February 12, 2020
Location: 112 Wurster Hall
Julie Beagle is SFEI’s Deputy Program Director of the Resilient Landscapes Program, and a lead scientist for the organization’s climate adaptation efforts. Her work focuses on adaptation to sea level rise using nature-based strategies, and integrating science and policy to provide short and long-term adaptation pathways for use in planning processes. She developed the Operational Landscape Unit project as a way to facilitate integrated regional shoreline adaptation strategies. She is also focused on piloting new shoreline infrastructure adaptation strategies. She has led multiple projects and focus areas at SFEI, including restoration work in the Sacramento-San Joaquin River Delta, and advancing the science of riparian habitats, including Sycamore Alluvial Woodlands.

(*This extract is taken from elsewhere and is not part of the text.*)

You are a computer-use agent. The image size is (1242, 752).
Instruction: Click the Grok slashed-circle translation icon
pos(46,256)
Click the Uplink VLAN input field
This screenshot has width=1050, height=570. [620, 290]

Julie joined SFEI in 2010 as a geomorphologist, with a focus on fluvial and tidal geomorphic processes in the San Francisco Bay Delta watershed. Previously, Julie worked at the California Land Stewardship Institute and served as a U.S. Peace Corps Volunteer in agroforestry in West Africa. She has a bachelor of arts in history and environmental science from the Barnard College of Columbia University, and a Master of Landscape Architecture with an emphasis in environmental planning from the University of California at Berkeley.
February 26, 2020
Location: 112 Wurster Hall
Ecological Planting Revolution: Can Landscape Architecture Meet the Needs of a World in Crisis?

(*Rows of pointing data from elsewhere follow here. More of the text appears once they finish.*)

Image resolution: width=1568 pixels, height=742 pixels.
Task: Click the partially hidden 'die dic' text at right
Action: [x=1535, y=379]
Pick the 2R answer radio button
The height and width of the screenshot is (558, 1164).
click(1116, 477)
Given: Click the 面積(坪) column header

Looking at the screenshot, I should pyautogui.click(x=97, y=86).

In the era of climate change and species extinction, the need for functional ecological planting in cities has never been greater. Yet the profession best poised to deliver those solutions—landscape architecture—possesses a profound illiteracy when it comes to plants, vegetative systems, and ecological land management. If the promise of green cities cannot be delivered without plant systems, this prompts the question: should ecological planting design be a separate profession from landscape architecture? Or can a renewed focus on ecological plant systems rejuvenate landscape architecture?
Thomas Rainer is a landscape architect, teacher, and author living in Washington, D.C. Thomas is a leading voice in ecological landscape design and has designed landscapes for the U.S. Capitol grounds, the Martin Luther King, Jr. Memorial, and The New York Botanical Garden, as well as over 100 gardens from Maine to Florida. His work has been featured in numerous publications, including The New York Times, Landscape Architecture Magazine, The Washington Post, The Chicago Tribune, and Architectural Digest. He is a celebrated public speaker who has garnered acclaim for his passionate presentations to audiences across the U.S. and in Europe. Thomas serves as a Principal for the landscape architectural and consulting firm Phyto Studio, teaches planting design for George Washington University, and recently co-authored the award-winning book Planting in a Post-Wild World with Claudia West.